A questo punto sorge spontaneo chiederle come sia possibile associare l’esperienza del Coaching alla spiritualità cristiana. Cosa hanno in comune e in cosa si differenziano queste due realtà apparentemente molto differenti? Come possono dialogare due esperienze così distanti tra loro a livello temporale? 

Ritengo che il Coaching sia uno strumento utile per accompagnare persone che desiderano mettersi in gioco in prima persona. Anche chi vuole fare un cammino spirituale lo deve fare.
In comune hanno il tema della ricerca, del fatto che ogni persona, essendo creata a immagine di Dio, ha in sé delle potenzialità enormi che devono essere espresse, tirate fuori (come già insegnava Socrate con la maieutica).

Il Coaching è un cammino che deve nasce in libertà (nessuno lo deve fare perché costretto o se non è convinto) e porta a maggiore libertà. Credo che anche il cammino spirituale sia un percorso libero e liberante. Una differenza, forse l’unica che trovo, è data dal fatto che il Coaching punta molto sulla persona in sé; nella dimensione spirituale invece sono in gioco due libertà: quella della persona e quella dello Spirito. Il Coaching, in un cammino spirituale, aiuta quindi a preparare il terreno affinché lo Spirito possa agire.

Alla figura di Gesù sono stati associati attributi diversi, come ben spiegato nel libro. In che senso possiamo considerare l’uomo Gesù come Life coach ante litteramsenza essere irrispettosi?

Gesù è stato una persona che ha aiutato chi incontrava a conoscere se stesso, crescere, dare il meglio di sé liberamente. Tutto molto in sintonia con il Coaching.

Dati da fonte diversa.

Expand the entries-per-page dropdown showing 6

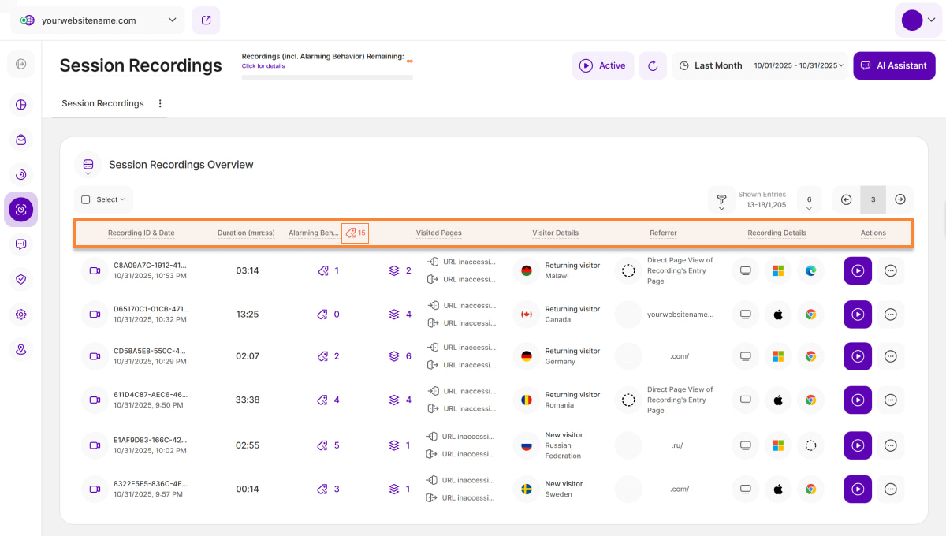point(809,200)
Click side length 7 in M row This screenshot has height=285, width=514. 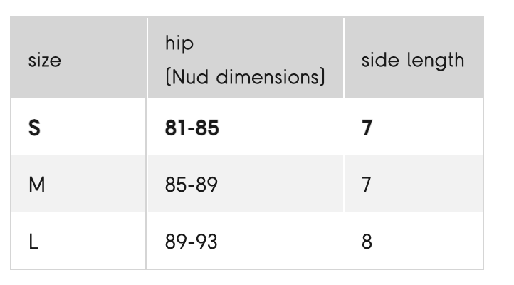(x=367, y=185)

Nel sottotitolo si fa riferimento al tema della relazione, questione tornata oggi alla ribalta nel mondo della scuola, a causa dei drammatici fatti di cronaca che hanno animato il dibattito pubblico: i femminicidi. Cosa si intende per relazione facilitante di Gesù? Il mondo moderno ha ancora bisogno di questo tipo di facilitazione in una realtà sempre più scettica nei confronti della fede?

Credo che sia utile riscoprire la spiritualità non come un luogo dove trovare risposte, ma dove iniziare a farsi le domande giuste. Gesù non è la risposta, ma è la domanda, è colui che ci interroga e provoca. Sta poi a noi, insieme ad altre persone (comunità), trovare le risposte; ed è per questo che sono necessarie relazioni positive facilitanti e felicitanti.
L’altro non è ostacolo alla mia felicità, ma è condizione necessaria. Dio non salva individui o singoli, salva sempre un popolo.

L’ipotetica alleanza tra Spiritualità cristiana e Coaching, proposta nel testo, come può divenire una risorsa in grado di promuovere relazioni sane e costruttive, nell’ambito della scuola e in particolare durante l’ora di Religione, per rispondere al dramma sociale della solitudine e delle relazioni tossiche? Quali scenari si possono aprire e quali contributi può offrire l’insegnante di religione sul tema della relazione?

Credo che il Coaching possa essere uno strumento efficace, per esempio, per aiutare i ragazzi/e ad orientarsi verso una formazione più allineata alla propria vocazione (al di là dei possibili sbocchi lavorativi).
Per quanto riguarda la dimensione cristiana, ricordo che il Catechismo della Chiesa Cattolica così dice: n.1803 «Tutto quello che è vero, nobile, giusto, puro, amabile, onorato, quello che è virtù e merita lode, tutto questo sia oggetto dei vostri pensieri» (Fil 4,8).
La virtù è una disposizione abituale e ferma a fare il bene. Essa consente alla persona, non soltanto di compiere atti buoni, ma di dare il meglio di sé. Con tutte le proprie energie sensibili e spirituali la persona virtuosa tende verso il bene; lo ricerca e lo sceglie in azioni concrete: «Il fine di una vita virtuosa consiste nel divenire simili a Dio».

Quanto educhiamo le nuove generazioni a riconoscere le proprie energie sensibili e spirituali da mettere al servizio del Bene?
Il Coaching è uno degli strumenti che abbiamo a disposizione per farlo.